Le mois de juillet évoque, pour la plupart d’entre nous, le départ en vacances. Dans l’idéal, ces congés sont le lieu par excellence de la liberté liée à l’enfance, celle de découvrir, celle de devenir. Elles nous ont semblé durer à l’infini, comme un temps hors du temps, où l’ennui et l’euphorie étaient possibles. Ce temps des «grandes» vacances, comme celui de l’enfance, tend à se raccourcir drastiquement. Peau de chagrin. C’est que ce temps libre, édifiant, est désormais «indexé» sur la vie professionnelle des parents. Des adultes qui n’ont plus eux-mêmes de temps pour l’enfance, ni la leur ni celle de leur progéniture. Car l’enfance n’est pas rentable. D’un point de vue commercial, et donc désormais à tous points de vue, on lui préfère l’adolescence. Invention du rêve américain qui n’a cessé de s’étendre dans les mentalités et les mœurs au point de commencer aujourd’hui dès la prime jeunesse pour s’étendre jusqu’à la vieillesse. Le monde publicitaire témoigne de cet empire, le conditionnant pour l’essentiel. Avec ce qui le caractérise : narcissisme, passage à l’acte, uniformisation des âges et des sexes sous le prédicat de la mode, inséparabilité, envie synchrone de transgression et de régression, peurs incontrôlables, irresponsabilité, désir revendiqué d’indépendance, mais de cocon en réalité.

Quand elle n’est pas méprisée, l’enfance est une expérience d’intensité et d’innocence. Ce qui ne signifie pas qu’elle serait sans désirs, ni manipulations ou mensonges.

Aujourd’hui, on voudrait des enfants raisonnables et purs. Cela donne des adultes immatures et désolés. Un adulte en relation avec son enfance est un être sensible, ouvert, conséquent, peu sujet à la dépression générale.

L’enfance est en voie de disparition. Nous nous en rappelons pour mieux l’enfouir dans un passé révolu. Prendre le risque de l’enfance, c’est d’abord ne jamais oublier que l’on a été enfant. Or nous tournons le dos à notre enfance, nous nous en rappelons pour mieux l’enfouir dans un passé révolu. L’enfance au présent n’a rien à voir avec celle du ressouvenir, qu’on a bercé en soi, dont on a redessiné le contour, trafiqué l’atmosphère, réécrit la chronologie. Celle-là est réinventée selon les besoins de notre accommodation au monde des grandes personnes sensées. L’enfance constamment vivante, c’est autre chose. Une expérience de l’indemne, de l’intact, de l’émerveillement, de la déception, aussi. Une charge d’esprit qui procure de la joie et permet la créativité au quotidien.
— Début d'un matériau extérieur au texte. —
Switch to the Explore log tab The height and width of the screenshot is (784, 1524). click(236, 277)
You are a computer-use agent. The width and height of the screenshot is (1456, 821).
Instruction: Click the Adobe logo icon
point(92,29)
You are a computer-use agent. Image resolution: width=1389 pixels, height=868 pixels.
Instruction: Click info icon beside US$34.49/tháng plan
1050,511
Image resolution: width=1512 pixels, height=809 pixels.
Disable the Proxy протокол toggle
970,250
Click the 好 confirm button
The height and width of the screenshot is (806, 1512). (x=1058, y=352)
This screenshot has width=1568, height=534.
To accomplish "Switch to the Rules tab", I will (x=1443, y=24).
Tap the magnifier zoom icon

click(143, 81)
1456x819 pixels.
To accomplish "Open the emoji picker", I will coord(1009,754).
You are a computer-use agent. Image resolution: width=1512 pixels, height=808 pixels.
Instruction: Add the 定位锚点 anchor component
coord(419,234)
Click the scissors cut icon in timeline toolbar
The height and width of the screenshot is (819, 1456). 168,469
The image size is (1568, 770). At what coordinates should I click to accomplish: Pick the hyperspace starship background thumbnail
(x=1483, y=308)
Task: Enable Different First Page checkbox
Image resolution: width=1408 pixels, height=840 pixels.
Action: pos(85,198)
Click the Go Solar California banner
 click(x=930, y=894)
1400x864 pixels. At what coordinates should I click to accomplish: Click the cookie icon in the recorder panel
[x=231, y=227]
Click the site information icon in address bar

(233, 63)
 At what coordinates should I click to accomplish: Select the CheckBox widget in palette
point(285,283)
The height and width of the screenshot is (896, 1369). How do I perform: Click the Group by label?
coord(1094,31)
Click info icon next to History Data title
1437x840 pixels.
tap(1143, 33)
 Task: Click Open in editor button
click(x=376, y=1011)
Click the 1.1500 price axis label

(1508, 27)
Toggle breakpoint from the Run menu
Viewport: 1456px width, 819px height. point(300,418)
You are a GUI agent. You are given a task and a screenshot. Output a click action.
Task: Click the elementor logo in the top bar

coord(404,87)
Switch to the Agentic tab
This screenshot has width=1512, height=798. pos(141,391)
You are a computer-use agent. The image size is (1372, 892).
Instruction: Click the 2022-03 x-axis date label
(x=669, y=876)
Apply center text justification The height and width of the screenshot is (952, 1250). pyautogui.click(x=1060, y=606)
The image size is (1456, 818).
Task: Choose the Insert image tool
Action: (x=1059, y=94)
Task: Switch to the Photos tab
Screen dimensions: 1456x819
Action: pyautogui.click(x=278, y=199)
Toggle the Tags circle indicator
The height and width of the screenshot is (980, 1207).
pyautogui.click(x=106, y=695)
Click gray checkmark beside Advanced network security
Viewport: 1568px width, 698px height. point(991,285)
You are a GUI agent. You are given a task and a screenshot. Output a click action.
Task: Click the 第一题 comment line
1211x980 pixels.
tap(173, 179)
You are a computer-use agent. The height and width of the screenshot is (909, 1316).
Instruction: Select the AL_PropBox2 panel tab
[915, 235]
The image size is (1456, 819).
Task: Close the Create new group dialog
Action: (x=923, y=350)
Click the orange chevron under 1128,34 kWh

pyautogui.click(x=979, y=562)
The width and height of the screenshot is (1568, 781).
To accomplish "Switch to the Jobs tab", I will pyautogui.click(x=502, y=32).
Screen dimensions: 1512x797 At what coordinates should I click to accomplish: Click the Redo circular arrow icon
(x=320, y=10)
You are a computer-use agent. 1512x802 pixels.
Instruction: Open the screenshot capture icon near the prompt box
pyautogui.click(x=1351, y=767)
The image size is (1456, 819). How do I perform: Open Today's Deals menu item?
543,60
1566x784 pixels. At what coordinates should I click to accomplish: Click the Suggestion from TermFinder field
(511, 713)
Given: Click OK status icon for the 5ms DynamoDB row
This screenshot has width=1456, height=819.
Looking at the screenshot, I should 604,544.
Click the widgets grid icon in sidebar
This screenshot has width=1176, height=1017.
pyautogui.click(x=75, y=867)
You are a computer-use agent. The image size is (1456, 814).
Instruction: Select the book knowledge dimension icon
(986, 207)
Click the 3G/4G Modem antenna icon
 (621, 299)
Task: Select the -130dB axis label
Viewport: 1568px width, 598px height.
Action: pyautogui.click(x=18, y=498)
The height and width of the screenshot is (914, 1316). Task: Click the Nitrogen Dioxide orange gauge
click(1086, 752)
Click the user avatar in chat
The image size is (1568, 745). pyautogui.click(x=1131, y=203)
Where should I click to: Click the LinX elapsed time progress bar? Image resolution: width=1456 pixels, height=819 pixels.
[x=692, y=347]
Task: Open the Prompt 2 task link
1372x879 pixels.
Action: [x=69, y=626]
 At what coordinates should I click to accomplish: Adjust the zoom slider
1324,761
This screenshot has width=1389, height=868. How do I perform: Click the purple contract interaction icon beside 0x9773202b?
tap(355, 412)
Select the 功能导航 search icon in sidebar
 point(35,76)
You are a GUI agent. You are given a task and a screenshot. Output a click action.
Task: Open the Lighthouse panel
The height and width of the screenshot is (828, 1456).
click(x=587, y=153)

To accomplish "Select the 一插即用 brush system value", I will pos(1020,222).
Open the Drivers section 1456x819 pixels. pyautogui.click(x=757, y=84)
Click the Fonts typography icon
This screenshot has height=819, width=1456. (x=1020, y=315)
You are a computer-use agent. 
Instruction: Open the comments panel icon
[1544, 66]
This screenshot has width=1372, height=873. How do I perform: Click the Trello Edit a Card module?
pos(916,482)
Cette enfance-là est classée «secret défense» car elle contrevient à la société de l’obscène, du cynisme, de la dérision. Il n’y a pas d’accès «autorisé». Pour entrer en contact avec elle, qui veille pourtant en chacun, il faut opérer une sorte de casse. S’y glisser en voleur de feu, rouvrir les sources. Re-ignite it, dit-on en anglais. Qu’est-ce qui fait la dangerosité de l’enfance ? Sa folie douce. Oui, le désordre, l’incohérence, le délire, le désir, mais aussi la perception immédiate du fiable et de l’équivoque, la capacité d’habiter l’instant, le pouvoir de recréation - de récréation - du langage. Le monde parle à l’enfance et elle parle au monde - et même aux fantômes.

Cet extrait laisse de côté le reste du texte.